> **MATERIAL SHOWN**
--
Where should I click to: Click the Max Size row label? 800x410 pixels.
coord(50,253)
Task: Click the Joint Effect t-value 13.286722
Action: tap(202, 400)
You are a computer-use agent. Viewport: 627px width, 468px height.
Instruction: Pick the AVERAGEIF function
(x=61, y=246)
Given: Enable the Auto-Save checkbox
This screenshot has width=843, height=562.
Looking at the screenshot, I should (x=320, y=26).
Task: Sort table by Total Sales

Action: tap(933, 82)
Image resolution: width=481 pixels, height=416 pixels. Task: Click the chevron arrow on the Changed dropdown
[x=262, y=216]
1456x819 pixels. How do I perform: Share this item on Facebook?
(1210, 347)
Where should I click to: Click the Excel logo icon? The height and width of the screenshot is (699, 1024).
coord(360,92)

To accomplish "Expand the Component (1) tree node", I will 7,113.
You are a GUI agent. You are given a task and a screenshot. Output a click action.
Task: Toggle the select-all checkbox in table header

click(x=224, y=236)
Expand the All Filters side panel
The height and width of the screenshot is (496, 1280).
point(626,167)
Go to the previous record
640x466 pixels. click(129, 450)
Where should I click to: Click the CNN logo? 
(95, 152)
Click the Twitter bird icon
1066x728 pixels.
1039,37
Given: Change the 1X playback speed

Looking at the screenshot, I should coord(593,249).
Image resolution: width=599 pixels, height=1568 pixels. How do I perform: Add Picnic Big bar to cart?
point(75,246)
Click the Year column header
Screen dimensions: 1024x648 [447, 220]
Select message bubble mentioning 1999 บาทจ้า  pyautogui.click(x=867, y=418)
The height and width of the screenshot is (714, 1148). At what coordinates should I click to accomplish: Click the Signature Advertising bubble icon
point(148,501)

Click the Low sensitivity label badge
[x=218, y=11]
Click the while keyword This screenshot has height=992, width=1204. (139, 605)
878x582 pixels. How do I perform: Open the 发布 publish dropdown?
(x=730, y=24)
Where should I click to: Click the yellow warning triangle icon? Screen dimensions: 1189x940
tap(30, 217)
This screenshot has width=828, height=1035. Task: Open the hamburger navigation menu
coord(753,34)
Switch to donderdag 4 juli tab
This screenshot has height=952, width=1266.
--
Scan the records above for the string "agent", then copy each line where it turns up.

> **YOUR RESPONSE**
You are a computer-use agent. Viewport: 627px width, 468px height.
You are a GUI agent. You are given a task and a screenshot. Output a click action.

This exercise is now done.